OSU-NLP-Group / HippoRAG

[NeurIPS'24] HippoRAG is a novel RAG framework inspired by human long-term memory that enables LLMs to continuously integrate knowledge across external documents. RAG + Knowledge Graphs + Personalized PageRank.
https://arxiv.org/abs/2405.14831
MIT License
1.41k stars 117 forks source link

Query NER exception #3

Closed bonadio closed 3 months ago

bonadio commented 5 months ago

Hi

First congratulations for the team, the results seems very promising.

I don't have a local GPU so I created this Colab Notebook to run the code.

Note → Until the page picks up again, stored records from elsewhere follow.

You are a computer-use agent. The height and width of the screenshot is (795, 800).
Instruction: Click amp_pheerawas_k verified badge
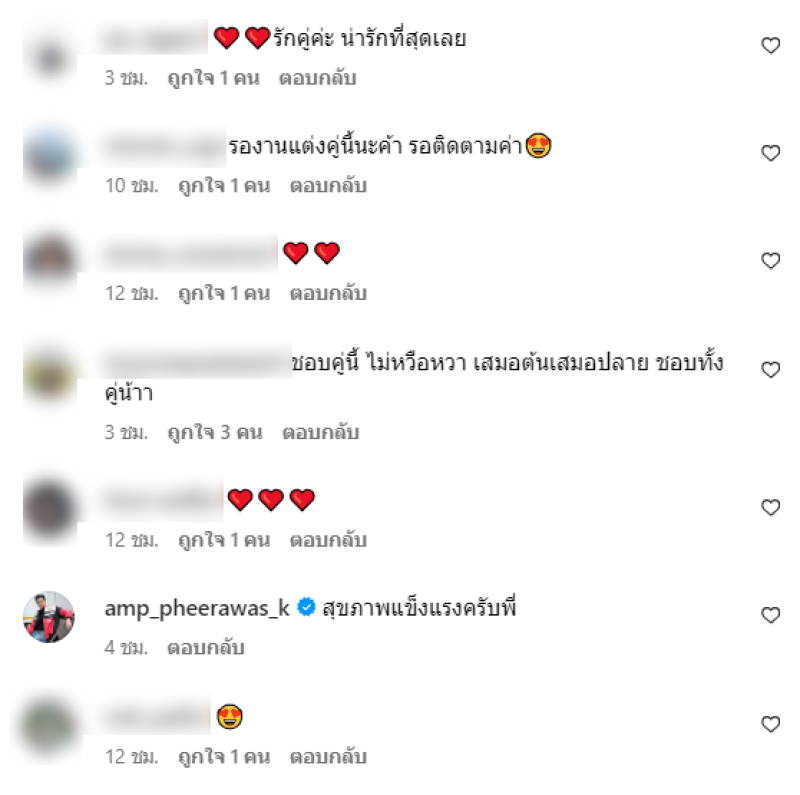306,607
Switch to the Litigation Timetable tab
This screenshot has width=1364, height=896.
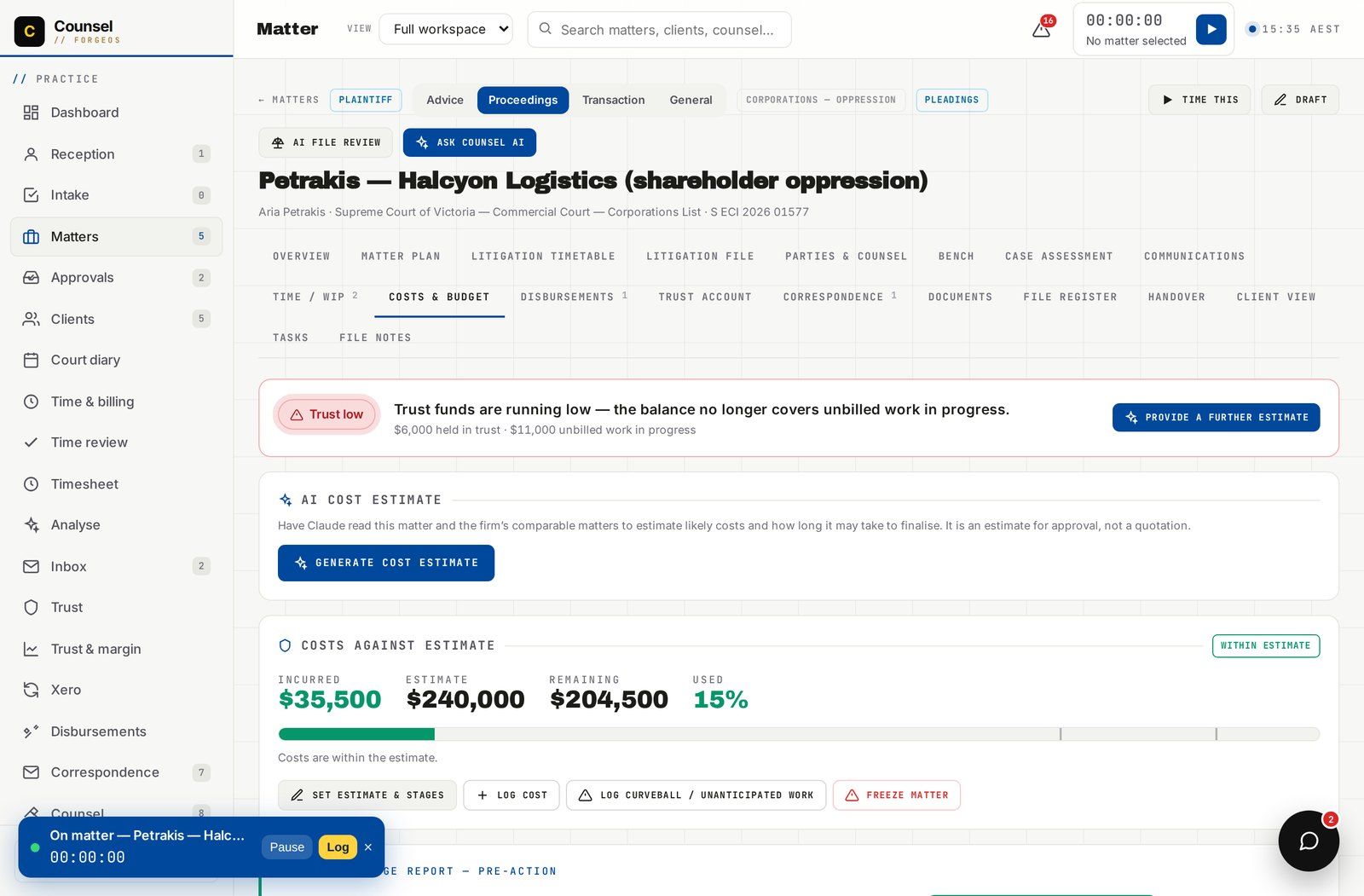[x=543, y=256]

https://colab.research.google.com/drive/1Su1nnxed7r1UUJIa-sSstVLz2YJrKItU?usp=sharing

When I import the HippoRAG in a python file and try to run, I get an error in hipporag.py in the function named_entity_recognition "Query NER exception" looks like the client should be self.client

This is the original code

    def named_entity_recognition(self, text: str):
        query_ner_prompts = ChatPromptTemplate.from_messages([SystemMessage("You're a very effective entity extraction system."),
                                                              HumanMessage(query_prompt_one_shot_input),
                                                              AIMessage(query_prompt_one_shot_output),
                                                              HumanMessage(query_prompt_template.format(text))])
        query_ner_messages = query_ner_prompts.format_prompt()
        json_mode = False
        if isinstance(client, ChatOpenAI):  # JSON mode
            chat_completion = client.invoke(query_ner_messages.to_messages(), temperature=0, max_tokens=300, stop=['\n\n'], response_format={"type": "json_object"})
            response_content = chat_completion.content
            total_tokens = chat_completion.response_metadata['token_usage']['total_tokens']
            json_mode = True
        elif isinstance(client, ChatOllama):
            response_content = client.invoke(query_ner_messages.to_messages())
        else:  # no JSON mode
            chat_completion = client.invoke(query_ner_messages.to_messages(), temperature=0, max_tokens=300, stop=['\n\n'])
            response_content = chat_completion.content
            response_content = extract_json_dict(response_content)
            total_tokens = chat_completion.response_metadata['token_usage']['total_tokens']

        if not json_mode:
            try:
                assert 'named_entities' in response_content
                response_content = str(response_content)
            except Exception as e:
                print('Query NER exception', e)
                response_content = {'named_entities': []}

        return response_content, total_tokens

This is the updated code that works for me

    def named_entity_recognition(self, text: str):
        query_ner_prompts = ChatPromptTemplate.from_messages([SystemMessage("You're a very effective entity extraction system."),
                                                              HumanMessage(query_prompt_one_shot_input),
                                                              AIMessage(query_prompt_one_shot_output),
                                                              HumanMessage(query_prompt_template.format(text))])
        query_ner_messages = query_ner_prompts.format_prompt()
        json_mode = False
        if isinstance(self.client, ChatOpenAI):  # JSON mode
            chat_completion = self.client.invoke(query_ner_messages.to_messages(), temperature=0, max_tokens=300, stop=['\n\n'], response_format={"type": "json_object"})
            response_content = chat_completion.content
            total_tokens = chat_completion.response_metadata['token_usage']['total_tokens']
            json_mode = True
        elif isinstance(self.client, ChatOllama):
            response_content = self.client.invoke(query_ner_messages.to_messages())
        else:  # no JSON mode
            chat_completion = self.client.invoke(query_ner_messages.to_messages(), temperature=0, max_tokens=300, stop=['\n\n'])
            response_content = chat_completion.content
            response_content = extract_json_dict(response_content)
            total_tokens = chat_completion.response_metadata['token_usage']['total_tokens']

        if not json_mode:
            try:
                assert 'named_entities' in response_content
                response_content = str(response_content)
            except Exception as e:
                print('Query NER exception', e)
                response_content = {'named_entities': []}

        return response_content, total_tokens
yhshu commented 5 months ago

Thank you for your response! I've submitted a PR.

sravanjosh07 commented 5 months ago

@bonadio I have encountered similar error when I try to use ollama, and mistral to run the script. have you tried it out?

Passage NER exception expected string or bytes-like object

bonadio commented 5 months ago
self.client

HI @sravanjosh07, I did not use ollama. You can add traceback to the exception and print the stack trace. Then you can find the exactly problem.